#### [How to complete this task]
Write down every entry once more, exactly as it reads.

#### [Materials provided]
*** Block opens ***

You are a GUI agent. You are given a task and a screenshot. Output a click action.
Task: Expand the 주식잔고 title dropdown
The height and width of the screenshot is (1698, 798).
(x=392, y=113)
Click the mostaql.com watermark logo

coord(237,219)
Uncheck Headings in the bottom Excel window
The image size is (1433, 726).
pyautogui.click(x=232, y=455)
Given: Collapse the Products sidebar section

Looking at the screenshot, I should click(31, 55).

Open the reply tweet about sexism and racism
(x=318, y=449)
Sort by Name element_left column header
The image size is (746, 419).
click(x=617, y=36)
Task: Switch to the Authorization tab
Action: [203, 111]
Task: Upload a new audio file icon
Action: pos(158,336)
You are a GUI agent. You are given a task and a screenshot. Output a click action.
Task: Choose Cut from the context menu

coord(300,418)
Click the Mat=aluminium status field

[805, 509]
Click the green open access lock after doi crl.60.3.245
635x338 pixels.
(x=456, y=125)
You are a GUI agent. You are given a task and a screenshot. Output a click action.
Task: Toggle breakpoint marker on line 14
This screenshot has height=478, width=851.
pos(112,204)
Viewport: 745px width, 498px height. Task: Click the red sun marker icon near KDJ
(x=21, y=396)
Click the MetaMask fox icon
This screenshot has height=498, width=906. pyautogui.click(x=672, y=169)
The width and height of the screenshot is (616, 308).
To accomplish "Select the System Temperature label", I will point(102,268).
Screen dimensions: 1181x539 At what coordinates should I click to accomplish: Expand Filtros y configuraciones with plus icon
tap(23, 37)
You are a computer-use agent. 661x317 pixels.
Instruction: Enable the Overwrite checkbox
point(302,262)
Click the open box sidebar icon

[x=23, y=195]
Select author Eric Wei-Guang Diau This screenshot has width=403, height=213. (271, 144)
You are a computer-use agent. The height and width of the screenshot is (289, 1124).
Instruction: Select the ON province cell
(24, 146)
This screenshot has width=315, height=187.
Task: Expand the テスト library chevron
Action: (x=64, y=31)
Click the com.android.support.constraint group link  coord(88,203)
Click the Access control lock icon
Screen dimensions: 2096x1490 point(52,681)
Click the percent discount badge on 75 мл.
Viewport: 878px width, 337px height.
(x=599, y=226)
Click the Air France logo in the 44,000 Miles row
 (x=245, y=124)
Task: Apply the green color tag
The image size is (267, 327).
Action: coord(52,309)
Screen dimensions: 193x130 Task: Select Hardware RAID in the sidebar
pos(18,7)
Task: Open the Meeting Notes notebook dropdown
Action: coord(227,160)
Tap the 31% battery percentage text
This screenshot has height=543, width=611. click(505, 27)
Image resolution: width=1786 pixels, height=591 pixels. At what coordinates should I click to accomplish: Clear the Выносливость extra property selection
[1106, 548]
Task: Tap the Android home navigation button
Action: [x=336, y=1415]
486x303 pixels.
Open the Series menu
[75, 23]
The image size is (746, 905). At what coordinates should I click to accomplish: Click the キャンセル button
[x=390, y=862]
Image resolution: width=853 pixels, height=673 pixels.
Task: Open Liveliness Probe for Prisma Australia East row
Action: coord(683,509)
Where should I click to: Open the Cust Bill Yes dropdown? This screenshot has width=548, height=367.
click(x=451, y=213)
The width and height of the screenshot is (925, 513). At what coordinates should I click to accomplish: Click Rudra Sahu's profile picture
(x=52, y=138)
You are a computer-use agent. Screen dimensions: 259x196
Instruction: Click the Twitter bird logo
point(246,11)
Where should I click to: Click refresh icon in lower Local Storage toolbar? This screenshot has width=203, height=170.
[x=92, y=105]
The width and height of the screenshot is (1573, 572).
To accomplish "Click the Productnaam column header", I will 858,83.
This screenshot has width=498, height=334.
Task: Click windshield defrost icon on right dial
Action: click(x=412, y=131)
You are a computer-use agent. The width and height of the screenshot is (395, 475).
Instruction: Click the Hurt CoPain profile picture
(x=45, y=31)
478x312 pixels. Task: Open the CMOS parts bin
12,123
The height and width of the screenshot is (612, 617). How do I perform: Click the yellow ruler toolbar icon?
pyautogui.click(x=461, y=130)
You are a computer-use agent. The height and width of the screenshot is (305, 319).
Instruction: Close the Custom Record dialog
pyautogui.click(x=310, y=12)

*** Block closes ***

#### [Answer area]
You are a GUI agent. You are given a task and a screenshot. Output a click action.
Task: Expand the 주식잔고 title dropdown
The height and width of the screenshot is (1698, 798).
(x=392, y=113)
Click the mostaql.com watermark logo

coord(237,219)
Uncheck Headings in the bottom Excel window
The image size is (1433, 726).
pyautogui.click(x=232, y=455)
Given: Collapse the Products sidebar section

Looking at the screenshot, I should click(31, 55).

Open the reply tweet about sexism and racism
(x=318, y=449)
Sort by Name element_left column header
The image size is (746, 419).
click(x=617, y=36)
Task: Switch to the Authorization tab
Action: [203, 111]
Task: Upload a new audio file icon
Action: pos(158,336)
You are a GUI agent. You are given a task and a screenshot. Output a click action.
Task: Choose Cut from the context menu

coord(300,418)
Click the Mat=aluminium status field

[805, 509]
Click the green open access lock after doi crl.60.3.245
635x338 pixels.
(x=456, y=125)
You are a GUI agent. You are given a task and a screenshot. Output a click action.
Task: Toggle breakpoint marker on line 14
This screenshot has height=478, width=851.
pos(112,204)
Viewport: 745px width, 498px height. Task: Click the red sun marker icon near KDJ
(x=21, y=396)
Click the MetaMask fox icon
This screenshot has height=498, width=906. pyautogui.click(x=672, y=169)
The width and height of the screenshot is (616, 308).
To accomplish "Select the System Temperature label", I will point(102,268).
Screen dimensions: 1181x539 At what coordinates should I click to accomplish: Expand Filtros y configuraciones with plus icon
tap(23, 37)
You are a computer-use agent. 661x317 pixels.
Instruction: Enable the Overwrite checkbox
point(302,262)
Click the open box sidebar icon

[x=23, y=195]
Select author Eric Wei-Guang Diau This screenshot has width=403, height=213. (271, 144)
You are a computer-use agent. The height and width of the screenshot is (289, 1124).
Instruction: Select the ON province cell
(24, 146)
This screenshot has width=315, height=187.
Task: Expand the テスト library chevron
Action: (x=64, y=31)
Click the com.android.support.constraint group link  coord(88,203)
Click the Access control lock icon
Screen dimensions: 2096x1490 point(52,681)
Click the percent discount badge on 75 мл.
Viewport: 878px width, 337px height.
(x=599, y=226)
Click the Air France logo in the 44,000 Miles row
 (x=245, y=124)
Task: Apply the green color tag
The image size is (267, 327).
Action: coord(52,309)
Screen dimensions: 193x130 Task: Select Hardware RAID in the sidebar
pos(18,7)
Task: Open the Meeting Notes notebook dropdown
Action: coord(227,160)
Tap the 31% battery percentage text
This screenshot has height=543, width=611. click(505, 27)
Image resolution: width=1786 pixels, height=591 pixels. At what coordinates should I click to accomplish: Clear the Выносливость extra property selection
[1106, 548]
Task: Tap the Android home navigation button
Action: [x=336, y=1415]
486x303 pixels.
Open the Series menu
[75, 23]
The image size is (746, 905). At what coordinates should I click to accomplish: Click the キャンセル button
[x=390, y=862]
Image resolution: width=853 pixels, height=673 pixels.
Task: Open Liveliness Probe for Prisma Australia East row
Action: coord(683,509)
Where should I click to: Open the Cust Bill Yes dropdown? This screenshot has width=548, height=367.
click(x=451, y=213)
The width and height of the screenshot is (925, 513). At what coordinates should I click to accomplish: Click Rudra Sahu's profile picture
(x=52, y=138)
You are a computer-use agent. Screen dimensions: 259x196
Instruction: Click the Twitter bird logo
point(246,11)
Where should I click to: Click refresh icon in lower Local Storage toolbar? This screenshot has width=203, height=170.
[x=92, y=105]
The width and height of the screenshot is (1573, 572).
To accomplish "Click the Productnaam column header", I will 858,83.
This screenshot has width=498, height=334.
Task: Click windshield defrost icon on right dial
Action: click(x=412, y=131)
You are a computer-use agent. The width and height of the screenshot is (395, 475).
Instruction: Click the Hurt CoPain profile picture
(x=45, y=31)
478x312 pixels. Task: Open the CMOS parts bin
12,123
The height and width of the screenshot is (612, 617). How do I perform: Click the yellow ruler toolbar icon?
pyautogui.click(x=461, y=130)
You are a computer-use agent. The height and width of the screenshot is (305, 319).
Instruction: Close the Custom Record dialog
pyautogui.click(x=310, y=12)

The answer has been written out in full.